The trick of Gastón Acurio’s latest restaurant, El Bodegón, is to make you believe it has always existed on this quiet corner in the Miraflores neighborhood. Acurio, Peru’s most famous chef, with a global empire of 50 restaurants, kept the name and much of the design of the previous restaurant in order to evoke a classic Limeña taberna. The walls are covered in old portraits of famous footballers and Peruvian celebrities. Classic rock — Sting, Clapton, the Beatles — plays in the background. Mostly local workers fill the intimate space, textured with dark wood, brick and marble tables, during a late lunch.

With nearly 50 dishes, the ever-evolving menu at El Bodegón (which, in fact, opened in July) is a deep dive into casera home-cooking and Lima’s multicultural cuisine. More than 20 years ago, Acurio lit the fuse for the boom in Peruvian cuisine, and here he is again, offering a new statement of possibilities. The chef said he is remembering and recovering the food from his childhood, “all the dishes that I lost in time because they were only made by my grandmother or my family or because they were just made in the ‘70s.” While this effort could easily descend into an exercise in twee nostalgia, Acurio’s playfulness and sincerity grounds things in the present: The menu follows seasonal, local ingredients and he solicits food memories from his customers and on social media.

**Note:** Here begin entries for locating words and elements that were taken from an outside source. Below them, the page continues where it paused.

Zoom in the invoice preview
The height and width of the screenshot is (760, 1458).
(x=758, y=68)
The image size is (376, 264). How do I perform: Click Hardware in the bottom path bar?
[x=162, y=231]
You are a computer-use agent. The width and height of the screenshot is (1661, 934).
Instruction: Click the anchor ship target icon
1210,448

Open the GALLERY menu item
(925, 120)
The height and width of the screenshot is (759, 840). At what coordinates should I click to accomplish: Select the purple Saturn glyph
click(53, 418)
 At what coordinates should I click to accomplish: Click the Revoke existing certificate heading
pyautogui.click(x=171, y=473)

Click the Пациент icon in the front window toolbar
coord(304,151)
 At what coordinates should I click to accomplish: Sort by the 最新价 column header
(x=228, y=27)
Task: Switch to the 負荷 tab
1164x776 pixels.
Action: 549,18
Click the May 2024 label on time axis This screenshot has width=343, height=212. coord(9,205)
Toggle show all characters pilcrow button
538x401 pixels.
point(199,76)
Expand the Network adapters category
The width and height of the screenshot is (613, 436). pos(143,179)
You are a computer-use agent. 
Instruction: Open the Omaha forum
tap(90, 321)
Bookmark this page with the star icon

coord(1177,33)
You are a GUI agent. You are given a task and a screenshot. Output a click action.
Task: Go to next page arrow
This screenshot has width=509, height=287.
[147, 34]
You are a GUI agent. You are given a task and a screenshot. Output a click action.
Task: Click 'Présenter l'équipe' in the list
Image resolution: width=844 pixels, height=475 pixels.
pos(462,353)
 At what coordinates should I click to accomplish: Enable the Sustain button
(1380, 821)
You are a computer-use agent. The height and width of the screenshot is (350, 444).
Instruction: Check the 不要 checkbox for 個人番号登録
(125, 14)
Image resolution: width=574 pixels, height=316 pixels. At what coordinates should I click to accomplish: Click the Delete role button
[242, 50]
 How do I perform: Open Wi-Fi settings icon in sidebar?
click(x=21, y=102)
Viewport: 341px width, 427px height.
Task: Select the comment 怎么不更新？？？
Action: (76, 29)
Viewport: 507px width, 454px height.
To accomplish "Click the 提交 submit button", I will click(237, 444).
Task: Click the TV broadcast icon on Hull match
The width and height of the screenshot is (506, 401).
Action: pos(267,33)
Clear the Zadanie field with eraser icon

During a recent visit, baffled by options, we depended on the friendly and knowledgeable waiters to decipher the menu. We started with the salty and rich crab causa, poetically named “more crab than causa,” which arrived as a Pop Art provocation of golden mashed potato layers overflowing with a crab and egg salad, drenched in a Pepto-Bismol-pink sauce. A salad of lima beans was fresh and tasty. A whole cauliflower did something new with a vegetable oft overlooked in Peru, subbing here for chicken in the popular dish aji de gallina; cooked in a rich creamy sauce spiked with Parmesan and peppers, the cauliflower melted in my mouth. The huatia de res — an ancient pre-Columbian preparation of braised beef in herbs — was succulent, accentuated by sides of beans, rice and fried yuca.

For dessert, we ordered the suspiro (breath) de chiramoya, chunks of the buttery custard apple bathed in dulce de leche and topped with soft meringue. This is fun, casual gluttony and the copious portions have many diners leaving with leftovers. My only quibble — a minor lapse encountered at other Lima restaurants — was a glass of local draft beer delivered with far too much foam. But one can’t go wrong with classic pisco-based cocktails and the ginger ale-spiked Chilcano goes down far too easily.

The experiments of Lima’s high-end tasting menus have garnered the spotlight, but El Bodegón is part of a growing movement to renovate the food of the everyday. Acurio is broadening the accessibility of Peru’s culinary gains and offering a quality of cooking rarely found at this price point in Lima. The hourlong lines at lunch — reservations are accepted for dinner only — already have him planning another taberna.

IF YOU GO:

El Bodegón, Calle Tarapacá 197, Miraflores; elbodegon.com.pe.

An average meal for two, without drinks or tip, is 130 soles, about $40.